* _Reading passage_
*-*-*
INDUSTRY: Ride Sharing
LOCATION: San Francisco
PREVIOUS SOLUTION: None
- Deliver data lineage transparency and literacy
- Enable cost-effective, confident data migrations
- Reduce risk posed by corrupt or inaccurate data
- Optimize compute resource utilization, savings millions
- Improve productivity at every level
- Ensure data accuracy
REQUEST A DEMO TODAY
“CompilerWorks Lineage has helped close the gap that existed in our lineage knowledge. It has helped us do impact analysis for our data migrations, upstream and down.”
— Liuyin Cheng, Lyft Data Engineer
Lyft was founded in 2012 and is one of the largest transportation networks in the United States and Canada. As the world shifts away from car ownership to transportation-as-a-service, Lyft is at the forefront of this massive societal change. Our transportation network brings together rideshare, bikes, scooters, car rentals and transit all in one app. We are singularly driven by our mission: to improve people’s lives with the world’s best transportation.
Founded in 2012 and based in San Francisco, Lyft provides millions of rides daily as the world shifts away from car ownership to transportation-as-a-service.
*-*-*
* _Provided material_

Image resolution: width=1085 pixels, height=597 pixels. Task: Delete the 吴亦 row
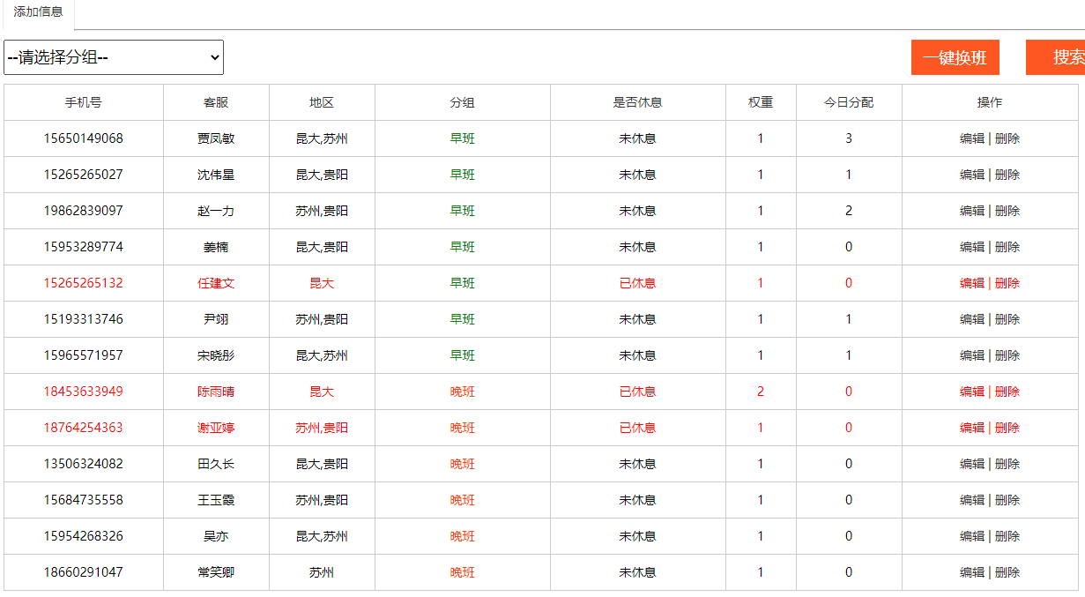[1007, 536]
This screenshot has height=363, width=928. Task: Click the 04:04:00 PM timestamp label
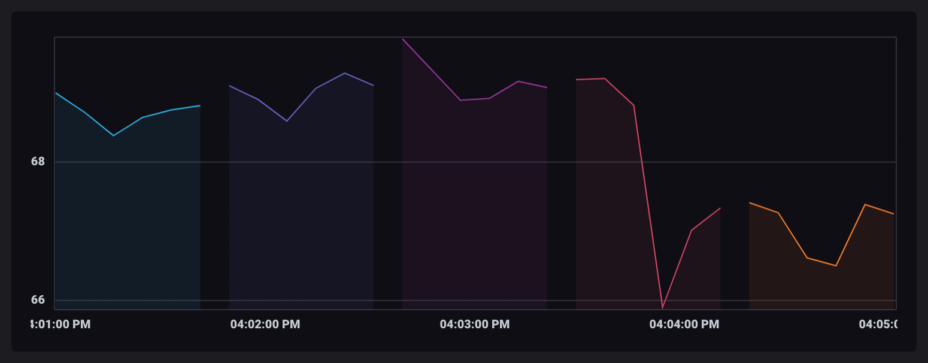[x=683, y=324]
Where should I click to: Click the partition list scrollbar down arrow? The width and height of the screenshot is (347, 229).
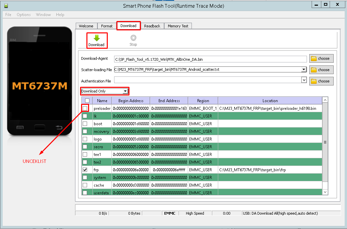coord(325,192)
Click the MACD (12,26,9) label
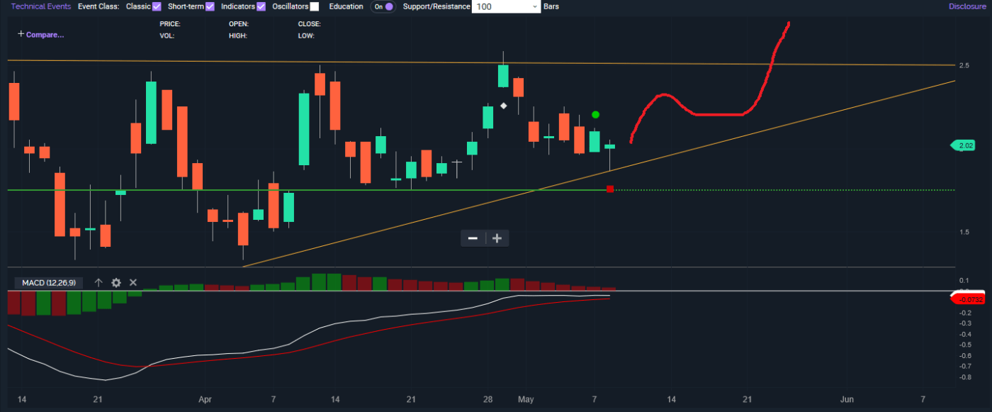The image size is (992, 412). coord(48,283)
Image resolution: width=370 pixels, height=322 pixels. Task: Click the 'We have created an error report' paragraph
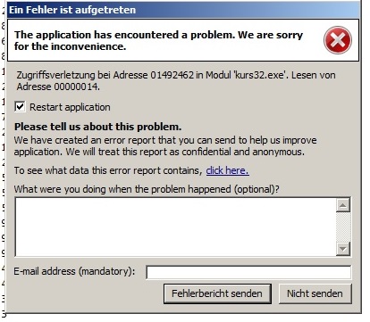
*-*-*
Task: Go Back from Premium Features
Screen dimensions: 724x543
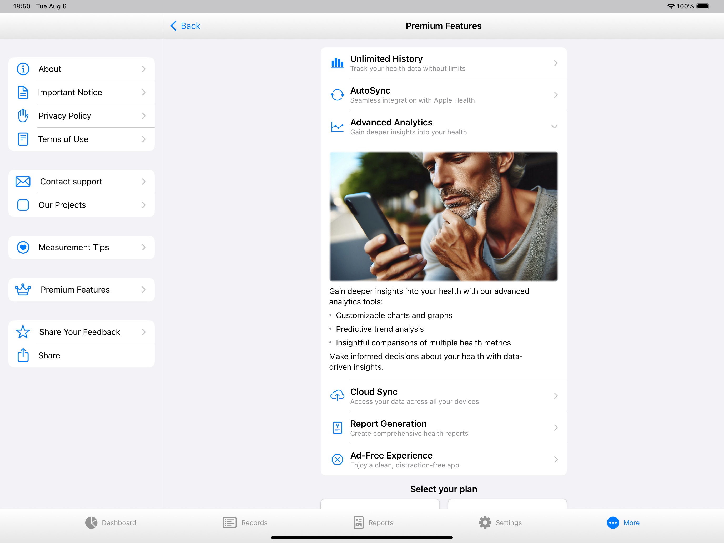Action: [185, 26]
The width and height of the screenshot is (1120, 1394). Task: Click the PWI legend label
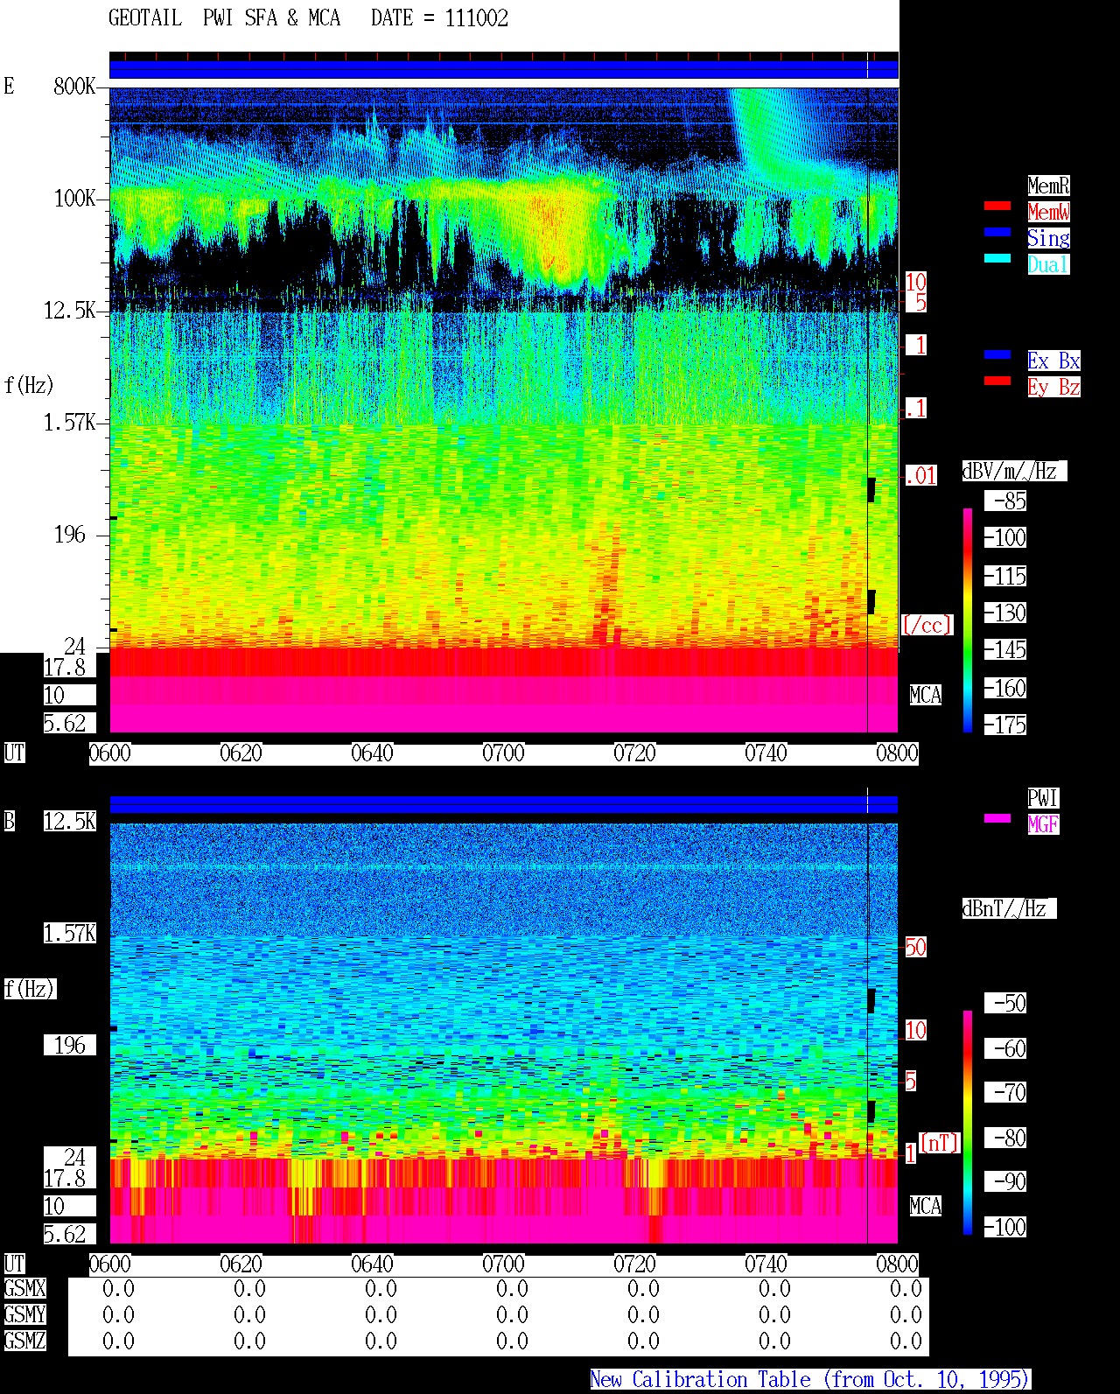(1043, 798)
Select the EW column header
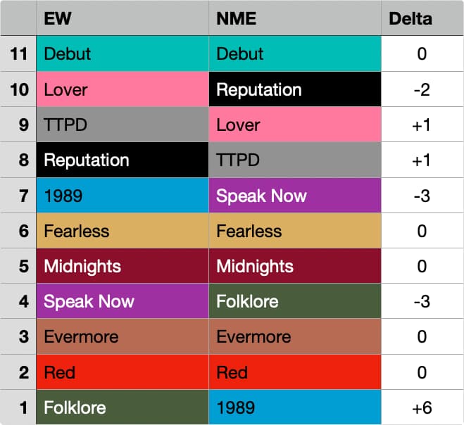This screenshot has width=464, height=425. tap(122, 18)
*-*-*
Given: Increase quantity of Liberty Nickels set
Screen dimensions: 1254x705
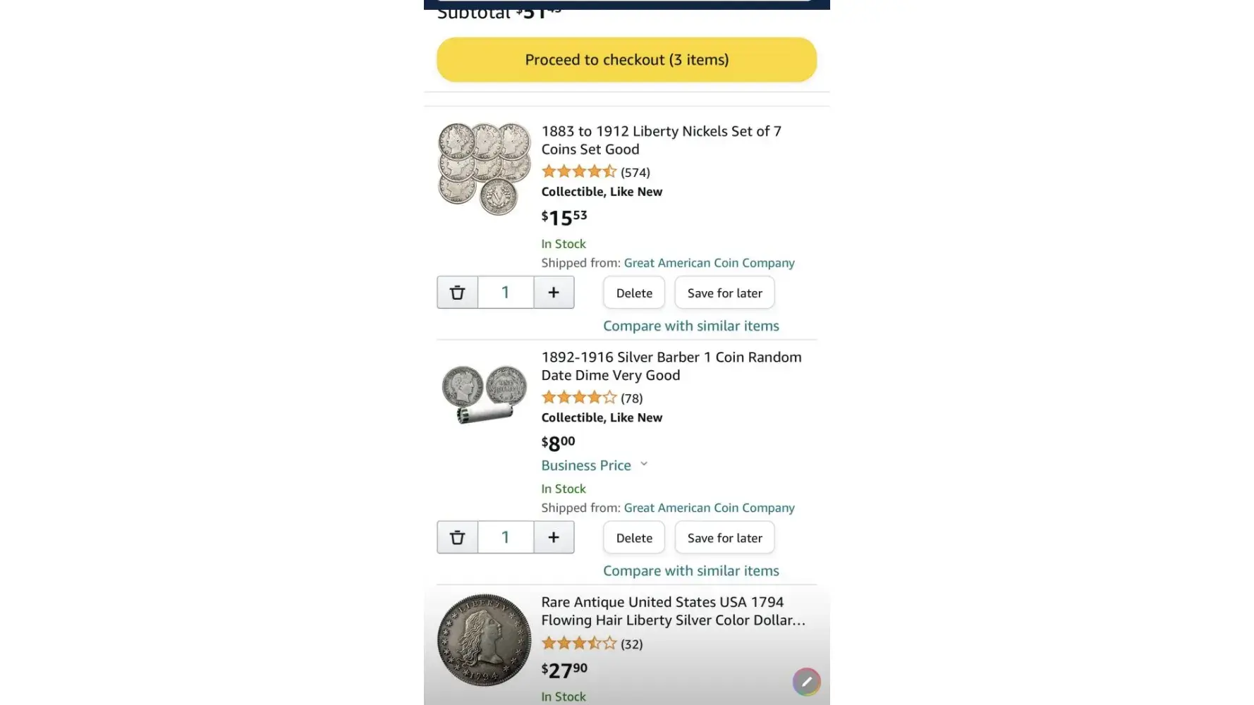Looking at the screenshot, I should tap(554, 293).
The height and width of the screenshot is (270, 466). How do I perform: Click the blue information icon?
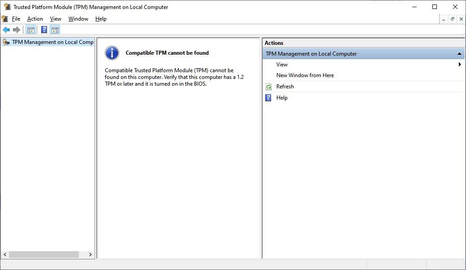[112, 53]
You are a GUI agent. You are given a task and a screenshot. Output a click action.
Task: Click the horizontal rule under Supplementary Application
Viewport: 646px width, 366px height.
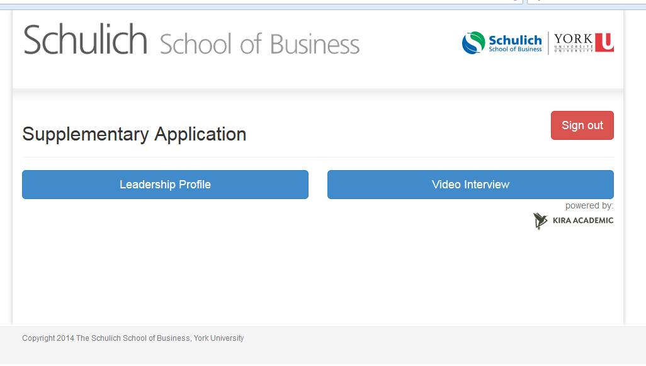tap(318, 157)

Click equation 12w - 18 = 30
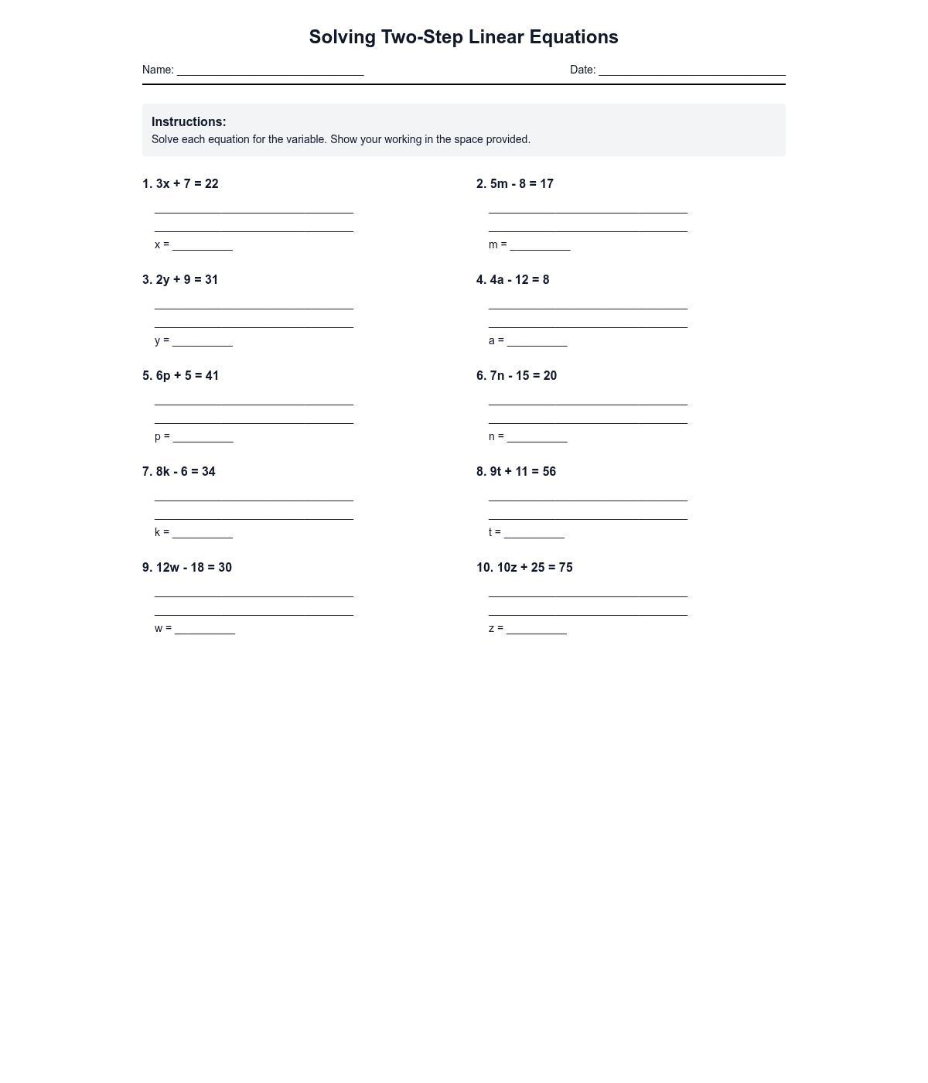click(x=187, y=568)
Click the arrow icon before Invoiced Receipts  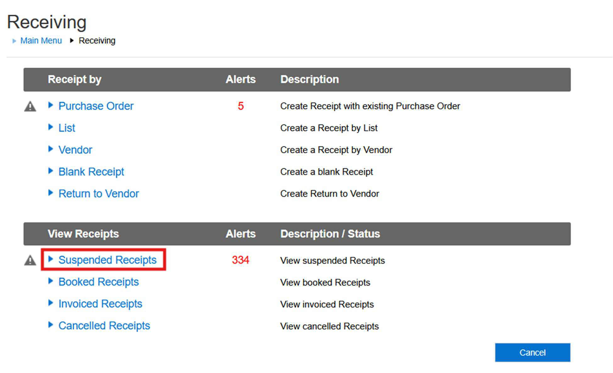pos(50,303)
*-*-*
* _What this exercise asks_
(1) Does each statement below agree with the Lyft case study? For each, answer yes or no and quote the deciding words from the case study exactly. (a) Lyft was founded in 2012. (b) The case study lists CompilerWorks as Lyft's previous solution. (c) The quoted endorsement comes from a Lyft data scientist.
(2) Can you reproduce the part of the rows above that opens with the line containing "Task: Go Back from Premium Features" and closes with the line containing "This screenshot has width=464, height=425.", both lines included? Leave the pictures out.

* _Answers given_
(1)
(a) Yes: "Lyft was founded in 2012"
(b) No: "PREVIOUS SOLUTION: None"
(c) No: "— Liuyin Cheng, Lyft Data Engineer"

(2)
Task: Go Back from Premium Features
Screen dimensions: 724x543
Action: [185, 26]
The width and height of the screenshot is (1120, 1394). Task: Click the PWI legend label
(1043, 798)
Select the EW column header
This screenshot has width=464, height=425. tap(122, 18)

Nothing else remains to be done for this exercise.